La asociación se preocupó de hacer un seguimiento del estado de los mayores en los peores momentos de la pandemia a través del teléfono. Un 87 % se encontraba con buen estado de ánimo y siete de cada diez tenían un nivel de preocupación bajo o moderado, según informa el portavoz de Grandes Amigos, José Ángel Palacios. «El esfuerzo se centró en contener emocionalmente a las persona mayores. El número de fallecidos y lo que sucede en las residencias podía generar miedo y afectar a la salud. Nos centramos en lo afectivo con el equipo de Vigo para darle respuesta, coordinados con el Concello y la Xunta», explica Palacios. La preocupación, dice, ha sido y es que se sientan acompañados, lo que les ha obligado a reinventarse continuamente.

«El equipo de voluntariado de Vigo es una máquina de crear iniciativas, como por ejemplo, la llamada Pequeños grandes detalles. Se reúnen, piensan que les gusta a cada mayor y se lo entregan», comenta el portavoz. Destaca que este voluntariado no es asistencial, sino para empoderar a loa mayores.

Eligio Castro Sieiro: «Hola Carmen, ¿cómo estás, ¿que tal te encuentras?, ¿cómo has llevado la semana?»

Es uno de los voluntarios de Grandes Amigos y ayer Eligio Castro contactaba vía telefónica con Carmen, o como él dice familiarmente, con la mía: «Hola Carmen, ¿cómo estas?, me alegro, ¿qué tal te encuentras? Bueno poquito a poco, en esta situación hay que llevarlo día a día, no queda otra. ¿Qué tal tus hijos?». Así comenzaba la conversación a distancia entre ambos. «La charla puede ser la misma que en persona, lo único que cambia es que en la presencial te ves, ves su respuesta. Antes, incluso, te podías tocar, era más gratificante; ahora si nos vemos, tiene que ser con mascarilla y guardando la distancia», comenta el voluntario de 42 años, al que le separa medio siglo de su amiga.

 «Hay personas que se manejan con videollamada, mi mayor no. Yo la suelo llamar, le pregunto cómo está y según tenga el ánimo voy por un lado u otro. Si está cansada lo noto por el tono de voz y procuro animarla. Otras veces le cuento mis andanzas o pregunta por mis padres. Se aprende mucho de la gente mayor, tienen una experiencia que no se paga con nada», continúa explicando Eligio.

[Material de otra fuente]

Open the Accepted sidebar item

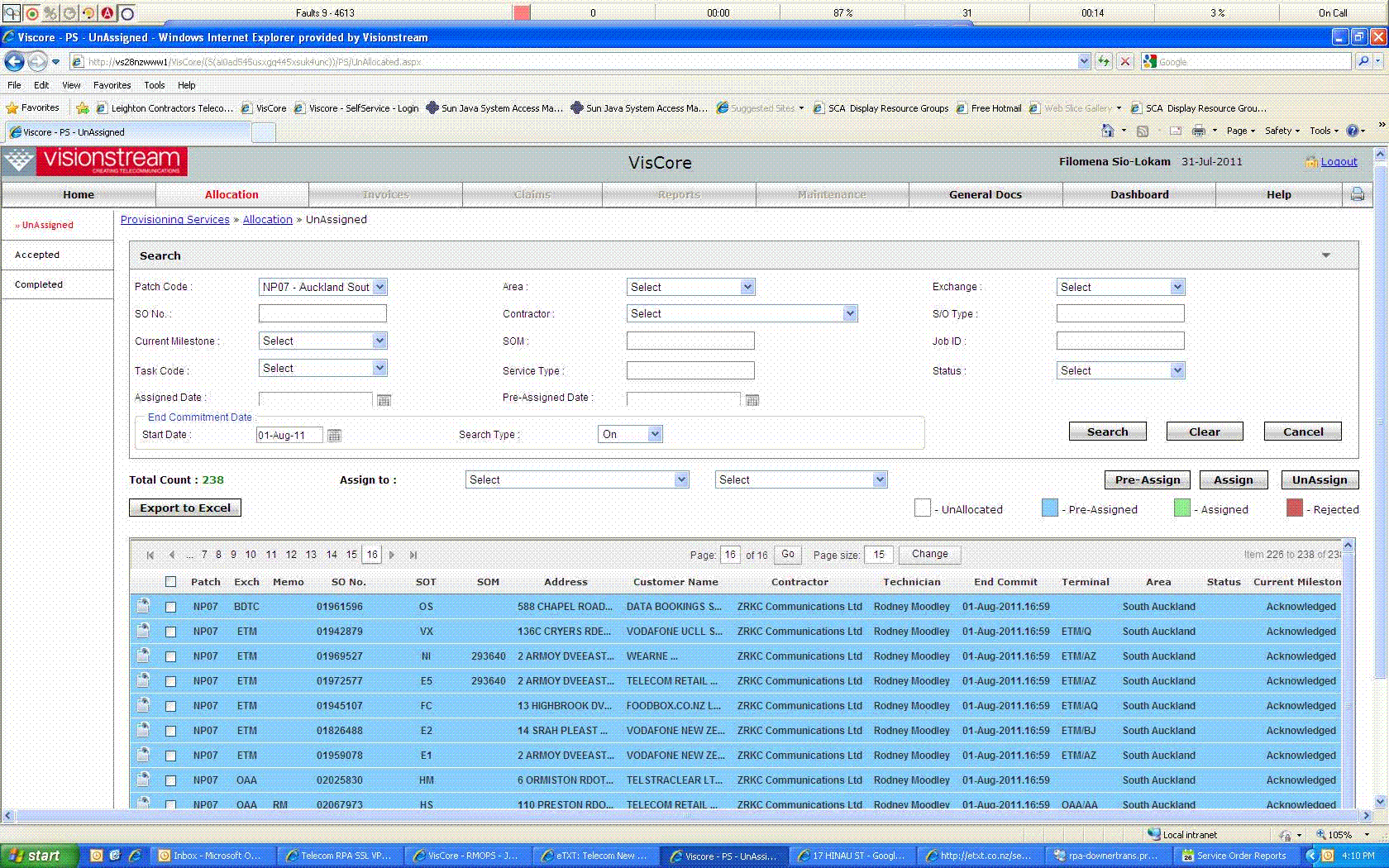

Su trabajo le permite disponer de tiempo y puede llamar un par de veces a la semana, depende del ánimo que tenga Carmen, quien si se encuentra bien, le cuenta anécdotas de su infancia, de su casa y del cuidado de sus hijos. «Tengo compañeros que tienen trabajos que les deja menos tiempo libre y sacan un rato, aunque sea de noche o el fin de semana, para hacer una llamada. En el tiempo que puedes estar en las redes sociales haces una llamada y la gratitud no tiene precio», indica. Tal es la confianza entre las dos partes que los mayores acaban tratando a los voluntarios como si fueran de la familia. «Te ofrecen de todo, Carmen me ofreció manzanas asadas», dice. Cree que, en general, están llevando bastante bien la pandemia. «A veces le digo: «Carmen, cambia de canal, pero como ella no sale de casa no ha tenido mucho miedo, y como entre sus hijos no ha tenido casos, pues se siente protegida».

Eligio tiene claro el beneficio que aporta el contacto con las persona mayores: «Tienen mucha fuerza, tenemos mucho que aprender de ellas, es una pena que se les deje tanto de lado con lo que aportan y lo gratificante que es. Me hace más bien ella a mí que yo a ella. Te cuentan cosas y te dan unas respuestas más modernas y coherentes que gente con la mitad de edad».